Comment résumer la ligne éditoriale de Cyril Hanouna ?

Le récit qu’entretient Hanouna sur ses émissions, c’est l’idée que lui donne la parole à tout le monde, sous-entendu à ceux qui ne l’ont pas ailleurs. Mais TPMP est surtout la pierre philosophale du populisme. Sous couvert de pluralisme, toutes les questions objectivables y sont présentées comme des opinions, sans vérification des faits. C’est un café du commerce permanent, à l’heure de l’apéro, où on construit une vérité alternative, avec un esprit de communauté – Hanouna et ses « fanzouzes », qui lui sont tout dévoués.

TPMP peut-elle être vue comme l’héritière de ce que Tout le monde en parle était dans les années 2000 ? Thierry Ardisson aussi a eu des invités peu recommandables, comme Alain Soral ou le conspirationniste Thierry Meyssan.

En partie, à ceci près que cette émission était hebdomadaire et que ce genre d’invités ne constituait pas une ligne éditoriale, mais des coups médiatiques et provocateurs que se permettait, de temps en temps, Thierry Ardisson. Chez Hanouna, cela fait système, au service d’un projet politique qui est clair quand on regarde l’ensemble des chaînes de Bolloré.

En dehors de la FI, la gauche a-t-elle voix au chapitre sur TPMP et consorts ?

La gauche représente environ 12 % du temps d’antenne, insoumis compris. La gauche hors FI est soit invisibilisée – c’est le cas du PCF, qui n’existe tout simplement pas, ou des Verts (1,8 % du temps d’antenne) –, soit évoquée de manière systématiquement négative. Anne Hidalgo est victime d’un bashing permanent, en tant que maire de Paris. Cela tranche avec la bienveillance d’Hanouna envers ses invités d’extrême droite, comme Stanislas Rigault, de Génération Z, qu’il contribue à rendre sympathique. Les propositions de gauche ne font par ailleurs jamais l’objet de débat en plateau, là où le moindre fait politique ou parapolitique autour de Zemmour est commenté. Le 6 décembre, l’émission s’est même mise au service de sa propagande électorale, alors qu’il se lamentait d’avoir du mal à réunir ses signatures. Sa vidéo d’appel aux élus, produite exprès pour l’émission, a été relayée telle quelle.

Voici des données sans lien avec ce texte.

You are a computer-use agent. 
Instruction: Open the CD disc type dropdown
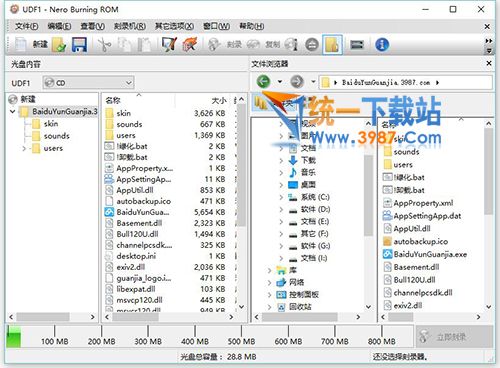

La majorité, aussi, est un bon client…

Oui, il y a une sorte de bénéfice mutuel entre les macronistes et Hanouna. À partir du « happening » de Macron sur TPMP, pendant l’entre-deux-tours de 2017, va s’enclencher une logique de renvoi d’ascenseur entre Hanouna et le gouvernement. Marlène Schiappa a largement contribué à transformer l’animateur des nouilles dans le slip en un incontournable du débat politique, en allant régulièrement sur son plateau, et en déclarant qu’il devrait animer le débat du second tour en 2022. Il devient une courroie de transmission de la communication gouvernementale. Prenez Jean-Michel Blanquer. Il ne voulait pas aller sur TPMP par peur de la grossièreté ou d’être trop bousculé. Résultat, son passage s’est tellement bien passé, les questions étaient si inoffensives, que ses équipes n’ont qu’une envie, c’est d’y retourner.